#### What is required
Output the line containing "Jump to the next keyframe" and each line after it through the end of the data, exactly as written, with pictures left out.

Collected data entries:
== Segment start ==

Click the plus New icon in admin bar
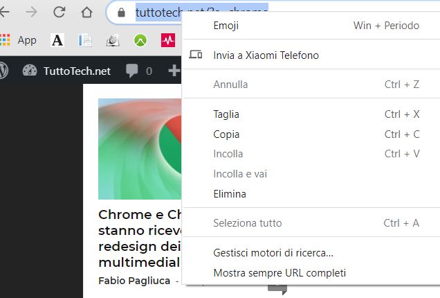Viewport: 440px width, 298px height. pyautogui.click(x=174, y=71)
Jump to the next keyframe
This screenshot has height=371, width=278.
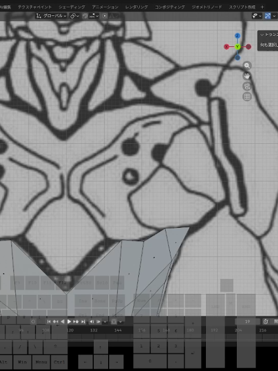pyautogui.click(x=76, y=322)
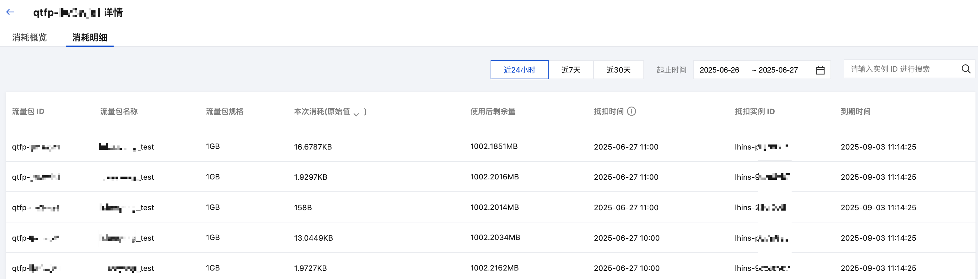Open the instance link in the 16.6787KB row

pos(761,147)
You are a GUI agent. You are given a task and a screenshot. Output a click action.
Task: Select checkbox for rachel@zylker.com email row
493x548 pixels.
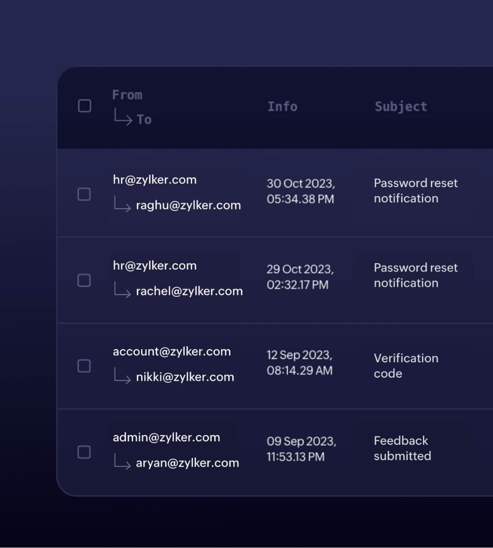pyautogui.click(x=84, y=280)
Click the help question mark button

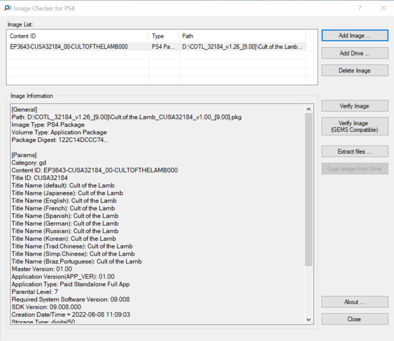[x=360, y=8]
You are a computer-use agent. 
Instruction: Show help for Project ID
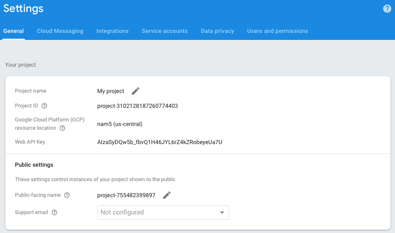coord(44,106)
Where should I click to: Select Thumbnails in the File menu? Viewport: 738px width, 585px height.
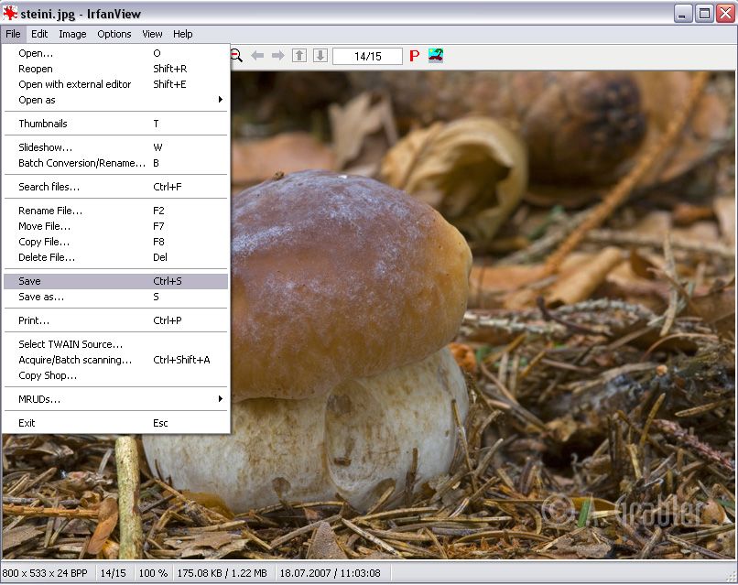pyautogui.click(x=43, y=124)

== Segment end ==

#### Answer box
Jump to the next keyframe
This screenshot has height=371, width=278.
pyautogui.click(x=76, y=322)
Open the instance link in the 16.6787KB row

pos(761,147)
You are a GUI agent. You are given a task and a screenshot. Output a click action.
Task: Select checkbox for rachel@zylker.com email row
493x548 pixels.
pyautogui.click(x=84, y=280)
Click the help question mark button

[x=360, y=8]
You are a computer-use agent. 
Instruction: Show help for Project ID
coord(44,106)
Where should I click to: Select Thumbnails in the File menu? Viewport: 738px width, 585px height.
pyautogui.click(x=43, y=124)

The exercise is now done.